Nazeed não disse, mas deve achar que essa história de casar por amor é uma loucura contagiosa, e que a única maneira de livrar as meninas de uma tal psicose seria matando-as.

Minhas amigas feministas dirão que a culpa é do machismo, que nega às mulheres o direito de casar por amor, direito que em nossa sociedade moderna e cosmopolita é tão indiscutível quanto o de respirar oxigênio. Mas eu “desconcordo”. Lembro, por exemplo, o caso recente daquela mocinha de São Paulo que, por amor, juntou-se ao namorado e matou os pais enquanto dormiam. O caso dela é o avesso do caso de Nazeer. Em ambos, eu chamo a isso loucura social. A capacidade de matar por uma emoção, por um conceito de felicidade ou de ordem.

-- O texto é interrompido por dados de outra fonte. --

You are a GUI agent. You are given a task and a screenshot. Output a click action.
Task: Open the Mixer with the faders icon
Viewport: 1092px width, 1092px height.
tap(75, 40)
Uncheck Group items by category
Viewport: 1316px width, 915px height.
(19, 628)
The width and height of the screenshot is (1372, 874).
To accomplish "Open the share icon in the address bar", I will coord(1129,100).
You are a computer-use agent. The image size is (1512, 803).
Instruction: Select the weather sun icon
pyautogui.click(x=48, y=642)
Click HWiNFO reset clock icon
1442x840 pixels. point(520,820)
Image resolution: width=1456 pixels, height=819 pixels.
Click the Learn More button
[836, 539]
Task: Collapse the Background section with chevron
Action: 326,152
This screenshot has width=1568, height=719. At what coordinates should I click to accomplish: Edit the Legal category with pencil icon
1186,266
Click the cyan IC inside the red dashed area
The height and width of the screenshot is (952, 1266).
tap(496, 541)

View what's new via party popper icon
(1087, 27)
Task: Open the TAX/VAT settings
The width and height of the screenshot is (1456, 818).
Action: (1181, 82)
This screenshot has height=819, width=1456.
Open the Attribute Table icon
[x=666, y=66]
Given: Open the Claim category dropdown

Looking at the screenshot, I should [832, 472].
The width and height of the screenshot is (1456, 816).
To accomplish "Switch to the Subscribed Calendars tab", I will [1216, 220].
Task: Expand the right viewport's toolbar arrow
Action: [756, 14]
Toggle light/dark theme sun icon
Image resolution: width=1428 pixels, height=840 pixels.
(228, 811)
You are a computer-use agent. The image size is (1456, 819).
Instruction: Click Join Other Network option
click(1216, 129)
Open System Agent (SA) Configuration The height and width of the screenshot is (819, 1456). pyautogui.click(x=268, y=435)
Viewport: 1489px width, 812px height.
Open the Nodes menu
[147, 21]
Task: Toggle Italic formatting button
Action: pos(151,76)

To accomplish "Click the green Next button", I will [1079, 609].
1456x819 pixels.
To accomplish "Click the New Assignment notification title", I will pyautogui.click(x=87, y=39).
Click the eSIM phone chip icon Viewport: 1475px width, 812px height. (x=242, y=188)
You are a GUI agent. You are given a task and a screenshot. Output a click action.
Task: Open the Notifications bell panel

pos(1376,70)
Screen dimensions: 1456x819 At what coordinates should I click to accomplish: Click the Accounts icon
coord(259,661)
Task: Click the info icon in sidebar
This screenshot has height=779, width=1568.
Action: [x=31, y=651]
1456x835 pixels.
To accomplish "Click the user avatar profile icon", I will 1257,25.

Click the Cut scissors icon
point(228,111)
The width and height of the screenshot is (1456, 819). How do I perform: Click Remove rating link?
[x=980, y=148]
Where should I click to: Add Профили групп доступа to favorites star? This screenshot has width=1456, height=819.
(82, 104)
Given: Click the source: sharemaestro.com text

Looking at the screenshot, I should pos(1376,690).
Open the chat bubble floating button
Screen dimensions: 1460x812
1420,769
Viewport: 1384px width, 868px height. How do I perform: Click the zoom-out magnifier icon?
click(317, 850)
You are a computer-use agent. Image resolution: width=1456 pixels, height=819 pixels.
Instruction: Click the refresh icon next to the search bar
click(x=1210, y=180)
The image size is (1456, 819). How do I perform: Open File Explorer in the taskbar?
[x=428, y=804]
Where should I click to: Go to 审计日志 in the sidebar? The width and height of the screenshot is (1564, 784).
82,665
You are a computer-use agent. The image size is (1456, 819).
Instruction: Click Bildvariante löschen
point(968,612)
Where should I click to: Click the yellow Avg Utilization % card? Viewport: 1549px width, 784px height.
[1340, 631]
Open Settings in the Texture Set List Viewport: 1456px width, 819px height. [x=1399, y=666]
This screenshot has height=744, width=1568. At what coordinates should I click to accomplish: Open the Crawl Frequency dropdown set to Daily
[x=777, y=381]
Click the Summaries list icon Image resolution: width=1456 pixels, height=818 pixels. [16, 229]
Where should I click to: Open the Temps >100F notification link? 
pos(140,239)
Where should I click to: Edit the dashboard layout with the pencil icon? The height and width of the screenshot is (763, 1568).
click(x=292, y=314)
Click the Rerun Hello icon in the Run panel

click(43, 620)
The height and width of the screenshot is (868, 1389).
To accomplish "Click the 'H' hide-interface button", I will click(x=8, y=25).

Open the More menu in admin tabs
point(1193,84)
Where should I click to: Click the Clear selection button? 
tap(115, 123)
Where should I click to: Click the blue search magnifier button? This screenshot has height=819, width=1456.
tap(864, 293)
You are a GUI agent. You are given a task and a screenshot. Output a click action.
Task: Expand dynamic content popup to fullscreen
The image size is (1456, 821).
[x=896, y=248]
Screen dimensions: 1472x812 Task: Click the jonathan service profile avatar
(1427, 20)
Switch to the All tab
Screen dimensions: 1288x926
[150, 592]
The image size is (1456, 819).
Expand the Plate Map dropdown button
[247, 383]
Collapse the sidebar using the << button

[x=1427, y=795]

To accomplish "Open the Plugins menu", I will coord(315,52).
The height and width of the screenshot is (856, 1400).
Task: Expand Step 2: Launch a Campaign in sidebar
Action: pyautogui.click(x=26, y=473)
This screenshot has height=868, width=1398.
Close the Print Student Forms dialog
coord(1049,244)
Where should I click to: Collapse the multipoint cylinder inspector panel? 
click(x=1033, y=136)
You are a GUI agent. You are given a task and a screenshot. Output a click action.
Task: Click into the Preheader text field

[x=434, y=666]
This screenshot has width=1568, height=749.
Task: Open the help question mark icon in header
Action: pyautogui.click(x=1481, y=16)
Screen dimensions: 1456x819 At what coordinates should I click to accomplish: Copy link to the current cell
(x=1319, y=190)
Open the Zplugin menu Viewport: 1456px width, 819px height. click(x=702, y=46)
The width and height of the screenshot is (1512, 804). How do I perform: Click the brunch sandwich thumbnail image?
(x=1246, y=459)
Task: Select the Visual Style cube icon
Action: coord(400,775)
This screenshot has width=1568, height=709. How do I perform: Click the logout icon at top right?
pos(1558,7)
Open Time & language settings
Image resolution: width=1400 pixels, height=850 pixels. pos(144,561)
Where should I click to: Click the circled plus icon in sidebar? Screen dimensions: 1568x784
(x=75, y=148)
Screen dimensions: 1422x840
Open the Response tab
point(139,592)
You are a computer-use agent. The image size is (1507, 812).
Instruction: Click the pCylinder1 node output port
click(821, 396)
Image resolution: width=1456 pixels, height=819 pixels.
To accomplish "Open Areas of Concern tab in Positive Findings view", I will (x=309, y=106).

No recente filme A queda – Os últimos dias de Hitler, a esposa do Ministro Goebbels diz ao marido, ao ver que Hitler está derrotado: “Não quero que meus filhos cresçam num mundo que não seja nacional-socialista”. Com notável frieza, obriga as cinco crianças a tomar um narcótico, e depois que estão adormecidas vai nos beliches, coloca entre os dentes de cada uma delas uma cápsula de cianureto e, com uma leve pressão, faz a cápsula se partir. Um arquejo, algumas contrações do corpo, e está tudo acabado. 

Nosso mundo está cheio de casos assim. Alguém mata pessoa que ama (ou que em princípio deveria amar) porque ela contradisse uma aparente unanimidade social. Disse Nelson Rodrigues que toda unanimidade é burra. Digo eu que qualquer unanimidade é potencialmente criminosa.